How to tune Elliptic Curves resource usage

Like most parts of Mbed TLS, the implementation of elliptic curve operations can be tuned using various compilation flags. This page explains the two parameters that control trade-offs between performance and footprint in more detail than our general documentation on reducing footprint.

Performance and RAM figures

Since this page discusses performance-footprint trade-offs, it’s useful to have some performance figures. For convenience, the figures quoted in this article were collected with Mbed TLS 2.2 on a machine with a 64-bit CPU. You can reproduce those results on your machine using scripts/ecc-heap.sh from the Mbed TLS sources.

The RAM figures only include heap usage, not the stack. This is a limitation of the measurement script. However, these should still be useful, as most memory used by elliptic curve operations will be on the heap. Remember, however, that RAM figures may be slightly lower on a 32-bit machine.

Which curves?

This page refers to “short Weierstrass” form curves. This includes NIST, Brainpool, and “Koblitz” curves such as the one used by Bitcoin—in short, all except newer curves like Curve25519 and Curve448.

On the reference machine, Curve25519 performed 358 ECDHE/s (ephemeral Elliptic Curve Diffie-Hellman key exchanges per second) using around 1500 bytes on the heap.

MBEDTLS_ECP_WINDOW_SIZE

The main operation on elliptic curves is multiplication of a point by an integer, which is performed using additions and doubling. This is similar to fast exponentiation algorithms you may be familiar with. It is possible to boost performance by pre-computing some well-chosen multiples of the input point just before you multiply it by the chosen integer. This is the comb method.)

RAM usage increases with the number of multiples you compute and store before performing the actual multiplication. However, while pre-computing a few multiples gives better performance than pre-computing none, you don’t want to compute too many either. The optimal size of the pre-computation table depends on the size of the curve.

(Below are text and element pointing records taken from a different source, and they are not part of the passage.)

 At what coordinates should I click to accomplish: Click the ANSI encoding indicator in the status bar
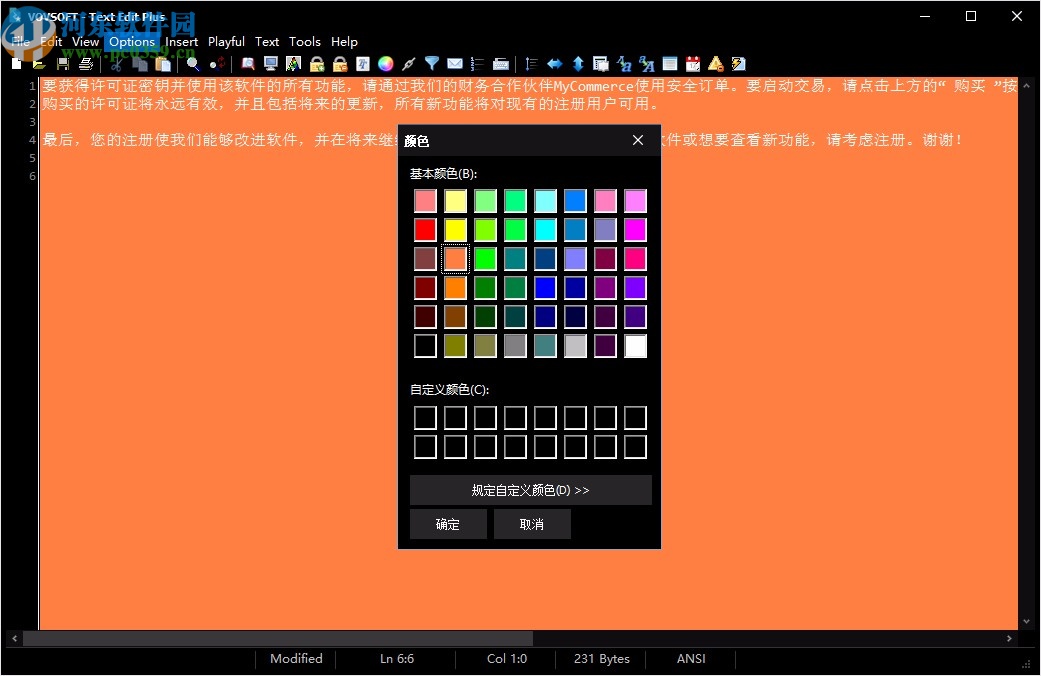(x=691, y=659)
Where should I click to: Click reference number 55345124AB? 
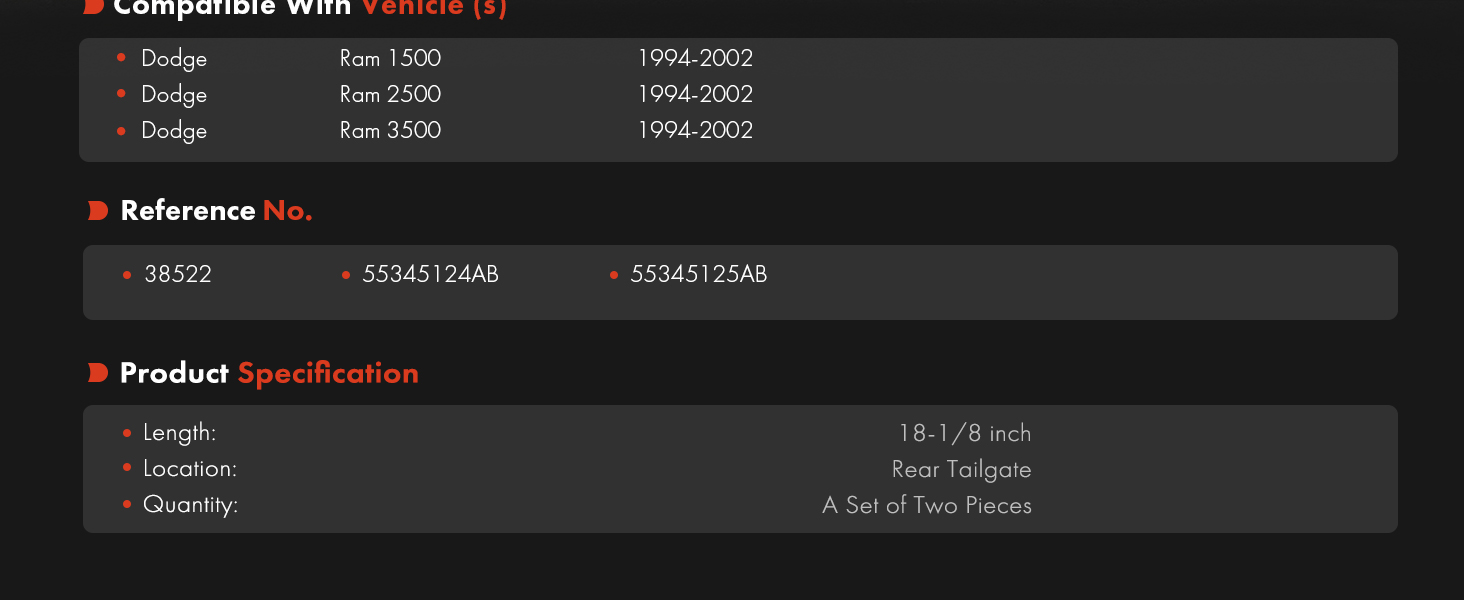pyautogui.click(x=430, y=275)
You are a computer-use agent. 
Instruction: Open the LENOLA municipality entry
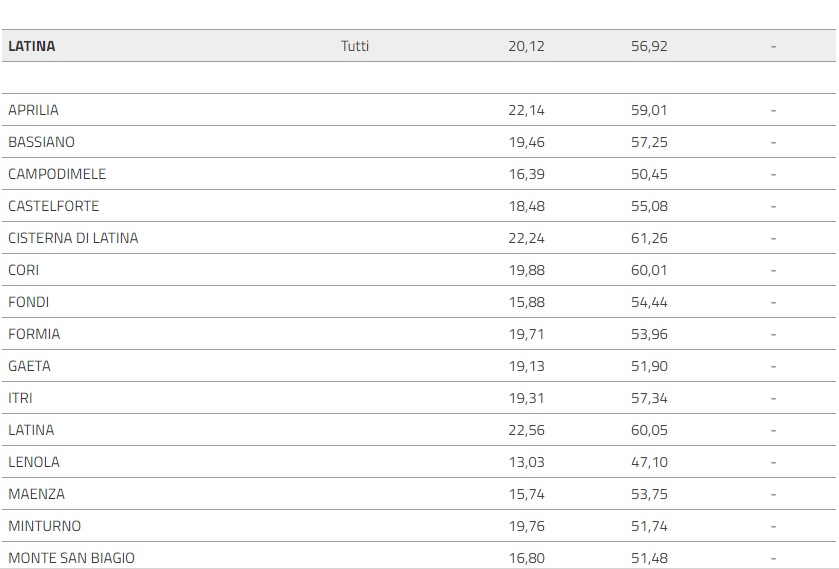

By default, our multiplication function will select the table size that gives the best performance for the curve used. However, you might want to set an upper bound for the table size: this is what MBEDTLS_ECP_WINDOW_SIZE does. More specifically the value of this macro is the log of the maximum number of points that will be precomputed.

For example, for NIST P-256, the performance and RAM figures for various values of this parameter (with fixed point optimization disabled, see next section) are as follows:

Window Size

2

3

4

5

6

ECDHE/s

44

50

53

53

53

Heap bytes

2064

2448

3592

3624

3680

As you can see, when moving from 2 to 4, performance increases with RAM usage; larger values aren’t helpful for performance. The code selects 4 as the effective value, and doesn’t change RAM usage as much.

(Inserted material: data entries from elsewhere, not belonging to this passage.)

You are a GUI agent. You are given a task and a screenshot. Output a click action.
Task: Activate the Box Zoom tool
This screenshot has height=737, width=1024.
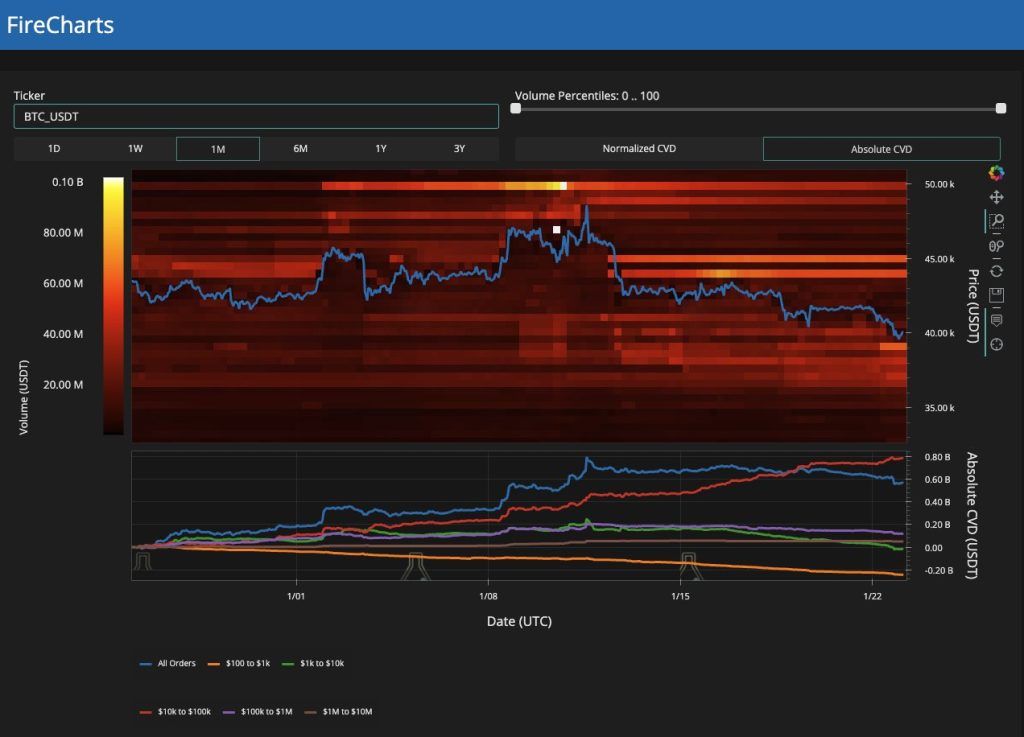(x=996, y=221)
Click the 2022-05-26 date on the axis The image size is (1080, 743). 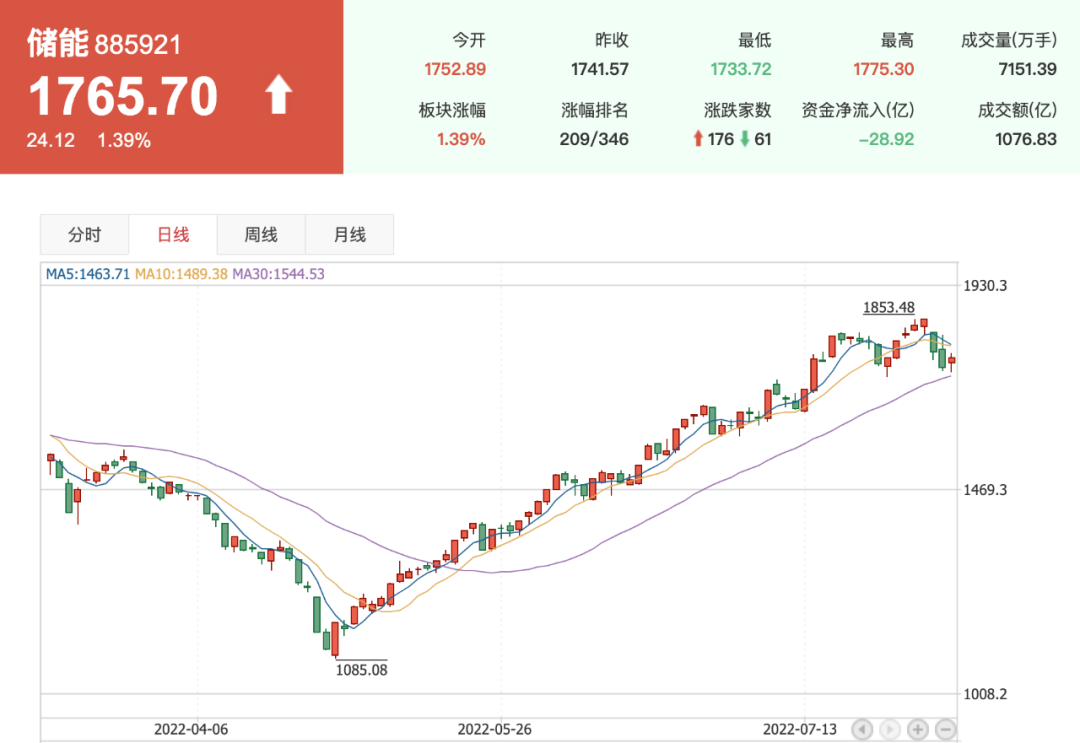point(498,729)
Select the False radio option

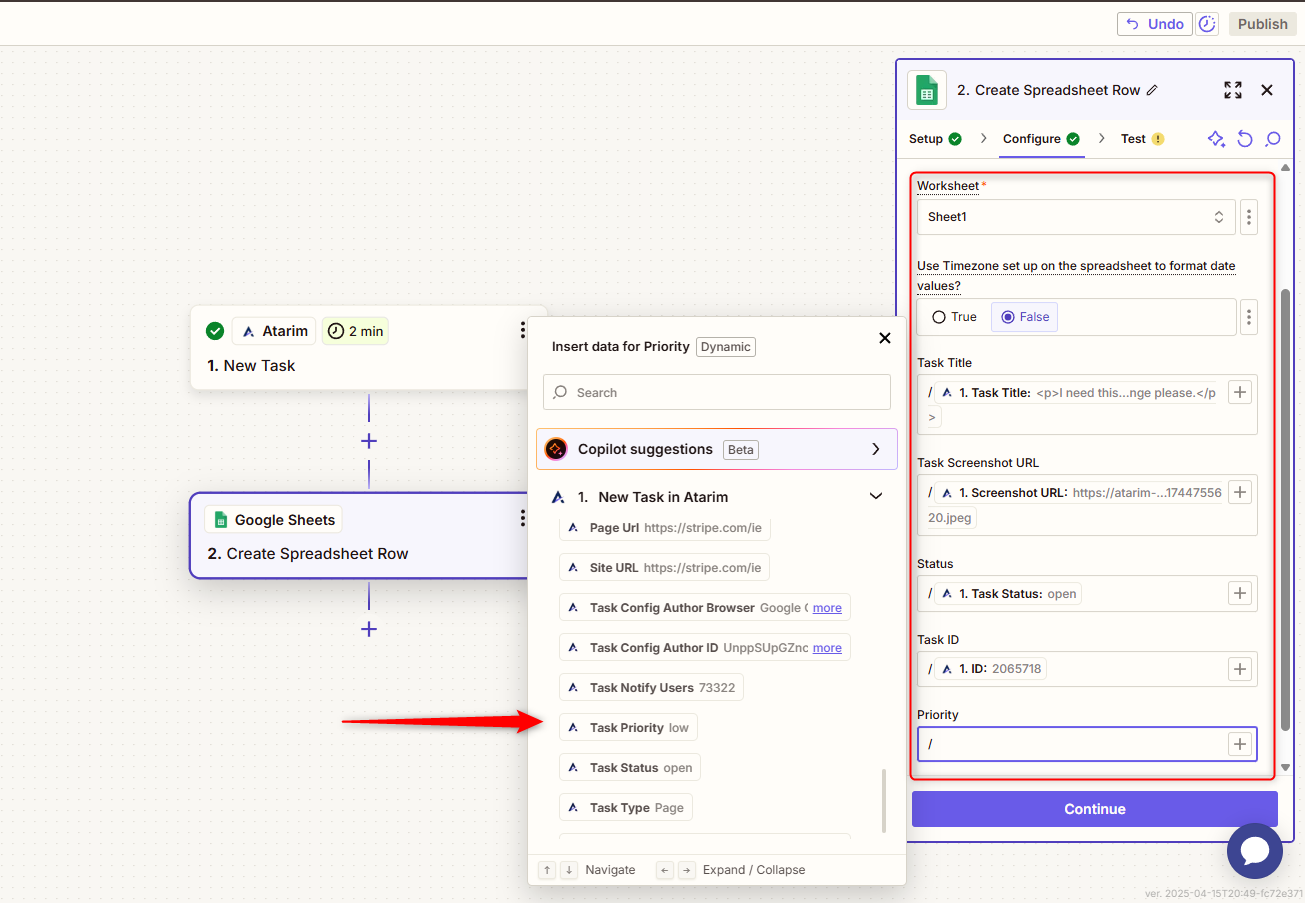tap(1025, 317)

MBEDTLS_ECP_FIXED_POINT_OPTIM

The first paragraph of the previous section said some multiples are precomputed just before computation, suggesting that they are discarded once the operation is done, and computed again for the next operation. This is true, but incomplete.

Elliptic curves each come with a standard “base point” (also know as generator, and usually denoted by the letter G), for when the protocol requires a point known by all parties. For example, in ECDHE, one party generates a secret exponent a, computes aG, send the result to its peer, receives the peer’s public share Q then computes the shared secret aQ.

Notice that for the first part (but not the second), the point to be multiplied is known in advance: G. When you first multiply a G by an integer, you pre-compute well-chosen multiples of G as usual. After that step, you may want to store those multiples in order to speed up subsequent multiplications of G by other integers. Keeping this information, however, uses RAM. There is a performance-memory trade-off.

  • Set MBEDTLS_ECP_FIXED_POINT_OPTIM to 1 in order to keep the table, and 0 to discard it.

For example, the performance and RAM figures for NIST P-256 without and with fixed point optimization (with max window size set to 4, see previous section) are as follows:

0

1

ECDHE/s

53

76

Heap bytes

3592

5360

Conclusion

The ECC implementation in Mbed TLS uses some memory-performance trade-offs. The defaults values are chosen with performance in mind, but you can adjust them to reduce RAM usage for the trade-off that best fits your particular needs.

It should be noted that newer curves like Curve25519, with a simpler implementation that doesn’t use any trade-offs, manage to deliver superior performance while using less RAM compared to NIST curves.